I checked one thing off my bucket list, this weekend. Visiting a village. As a city-bred brat, I have never set foot in an actual village. I have always envied my friends who used to go to their grandparents’ villages during summer vacations. So, a day in Vellankondagarm (aka V.K.Agaram) fulfilled that long-time wish and also gave some perspective on a lot of things. I am going to share all about that experience and also wanted people to know about the good work of National Agro Foundation(NAF), an NGO for rural development.
V.K.Agaram is about 60Km from Chengalpattu. It took us around 3 and a half hours to get there. Our first stop was Chunambedu. We were welcomed with some Kezhveragu Kanji(Millet porridge) and Panakam. After our healthy breakfast, we were briefed about NAF and their development initiatives through efficient water conservation techniques, agricultural tools to increase farming productivity and the like. V.K.Agaram was one village which used to get badly hit during every flood, it seems. Hence the name Vellamkondagaram (Vellam meaning Flood). My company partnered with NAF, helped in rehabilitating the village and built sustainable development ventures for the long run. We were given a tour of the different crops grown there like Beetroot , fenugreek, potato, etc., and the various farming practices adopted.
After our brief stop in Chunambedu, we reached V.K.Agaram at last. I got to meet some fascinating people there. There was this cute little girl, 6 year old Vaishani who kept us entertained with her hilariously honest observations. A huge Vijay fan, she sang some of his hits to us. Then there was Trisha, the ring leader of her little gang. I don’t think I will ever forget her face – hair braided with a tiny Kunjalam dangling precariously as she was jumping from one place to another. As we went around some parts of the village, I noticed that there were very few concrete houses. Almost all the houses in the vicinity were small huts.
We were so lucky to be invited into one of them. Rajeshwari(Right, in the picture), lives with her Mother. She was beaming with pride that out of all her siblings, only she carried on the family tradition of farming. In addition to farming, she is also quite adept at tailoring and electrical wiring.
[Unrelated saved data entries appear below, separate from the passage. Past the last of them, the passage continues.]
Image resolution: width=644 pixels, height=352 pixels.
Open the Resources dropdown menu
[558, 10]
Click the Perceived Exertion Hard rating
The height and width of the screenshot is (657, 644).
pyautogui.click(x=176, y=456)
Through her we learned about the difficulties that the villagers were facing in day-to-day life. For instance, the village has no transport facilities. No government buses or railway stations. So, the children have to walk 5 Kms every day for School. 5Kms !
In the evening, we had a funfair for the villagers with games like Bambaram, Uri Adi and Balloon fights. I think the kids enjoyed the stalls very much. When we were returning to our bus I noticed something. So many stars in the sky. When was the last time I saw so many stars in the sky? I can’t remember. With so much light pollution in our cities, we hardly see so many stars these days. Or have we forgotten to take a moment and notice such things? Walking there in the narrow road with absolutely no street lights (not exaggerating), I couldn’t help but wonder about a lot of things. It gave some perspective on my “ first world problems” . Lesson: May be a little less whining from now on.
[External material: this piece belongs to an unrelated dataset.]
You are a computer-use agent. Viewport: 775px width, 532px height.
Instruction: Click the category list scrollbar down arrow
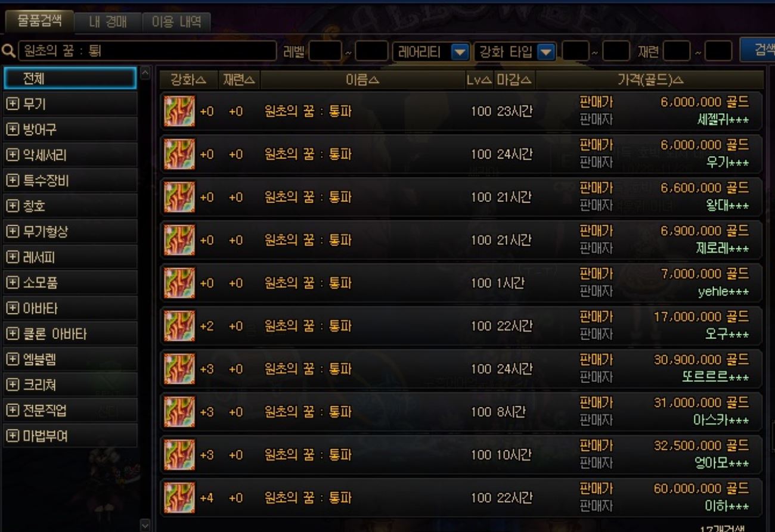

Interesting trip Vandhana. I used to stargaze at my village while lying on Thirunai. In cities, all I see is cable and phone wires crowded on the sky. 🙂
And hey, in few decades we may spot only man made satellites 😉
Ah I love Thinnais 😀
That is true and a little scary too
A truly fascinating account of a day well spent.
Thanks, Mahesh 🙂
I would like to invite you to my hometown sometime.
That’s so nice Sugan 🙂 Where are you from?